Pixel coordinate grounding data
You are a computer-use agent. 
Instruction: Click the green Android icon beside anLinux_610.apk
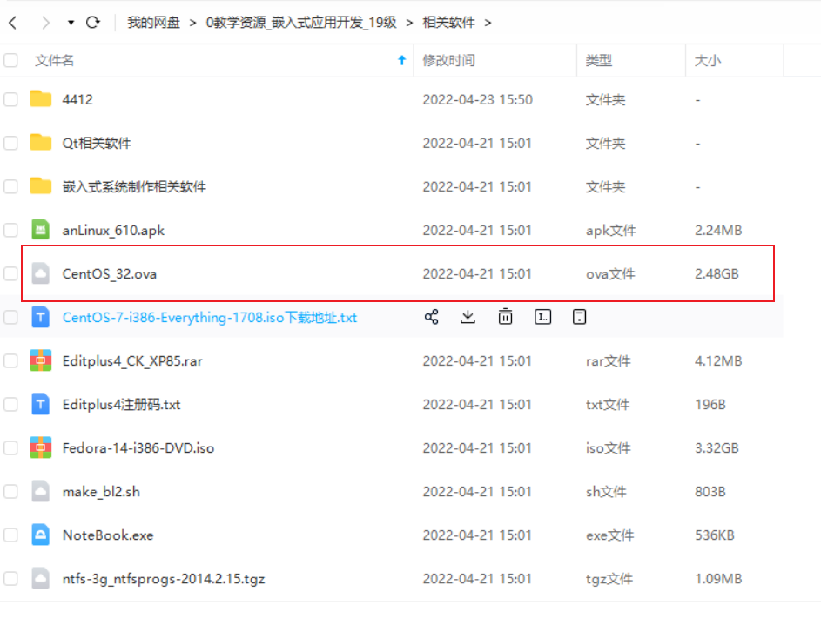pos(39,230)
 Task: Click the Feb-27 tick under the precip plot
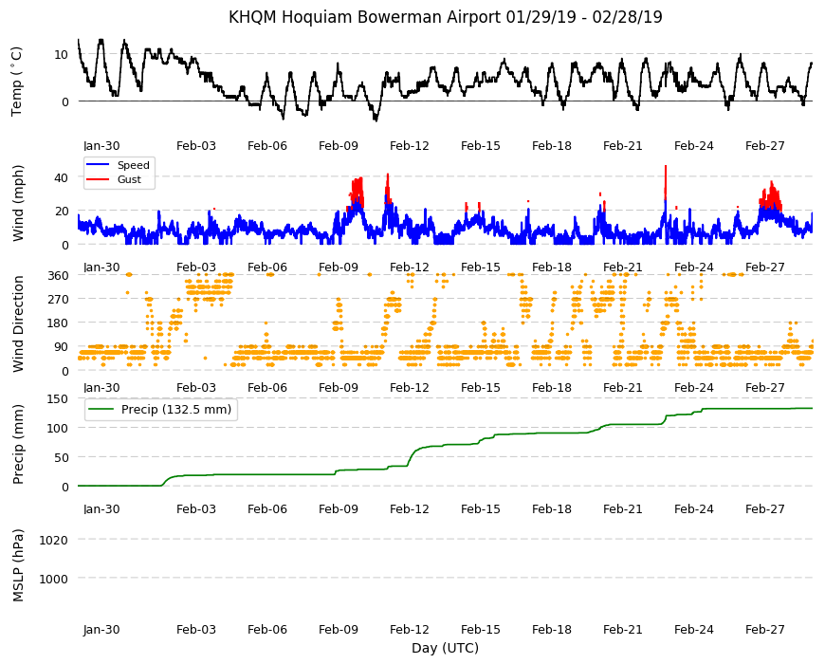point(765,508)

*ASSIGNMENT:* All records are to be reproduced exactly; the pictures are to be omitted.

*SOLUTION:*
You are a computer-use agent. 
Instruction: Click the green Android icon beside anLinux_610.apk
pos(39,230)
 Task: Click the Feb-27 tick under the precip plot
point(765,508)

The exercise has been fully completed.